**DATASET:**

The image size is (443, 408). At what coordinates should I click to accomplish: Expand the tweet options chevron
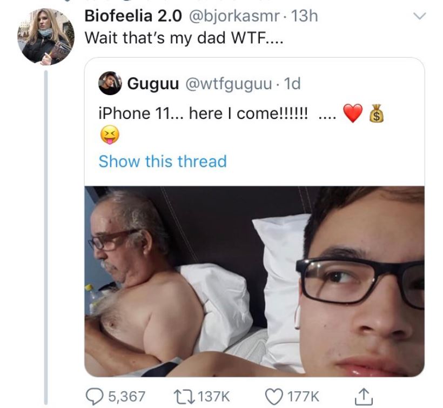coord(419,17)
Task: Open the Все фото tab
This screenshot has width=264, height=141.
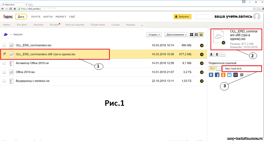Action: point(22,25)
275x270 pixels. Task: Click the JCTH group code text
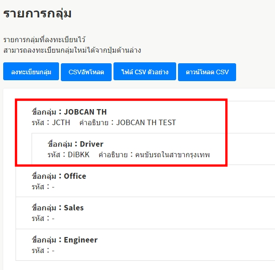[61, 122]
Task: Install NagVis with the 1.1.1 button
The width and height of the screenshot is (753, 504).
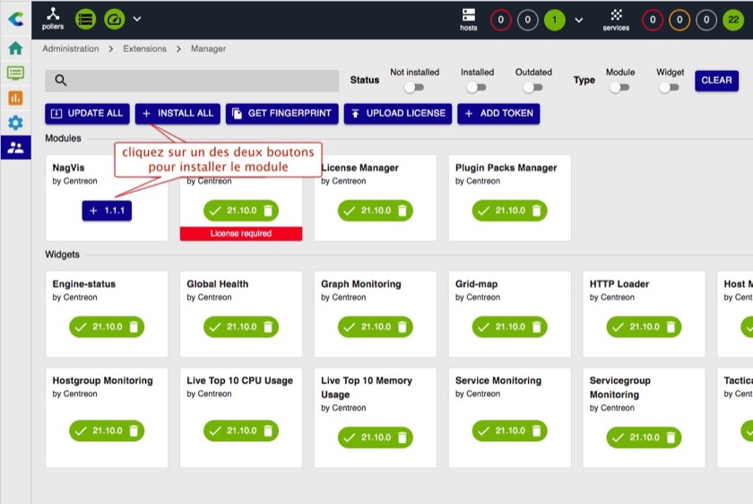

**AIM OF THE TASK:** Output all of the data above exactly; no pictures should appear.

**COMPLETED EXERCISE:**
The image size is (443, 408). At what coordinates should I click to accomplish: Expand the tweet options chevron
coord(419,17)
Task: Open the Все фото tab
This screenshot has width=264, height=141.
Action: point(22,25)
275x270 pixels. Task: Click the JCTH group code text
[61, 122]
Task: Install NagVis with the 1.1.1 button
The width and height of the screenshot is (753, 504).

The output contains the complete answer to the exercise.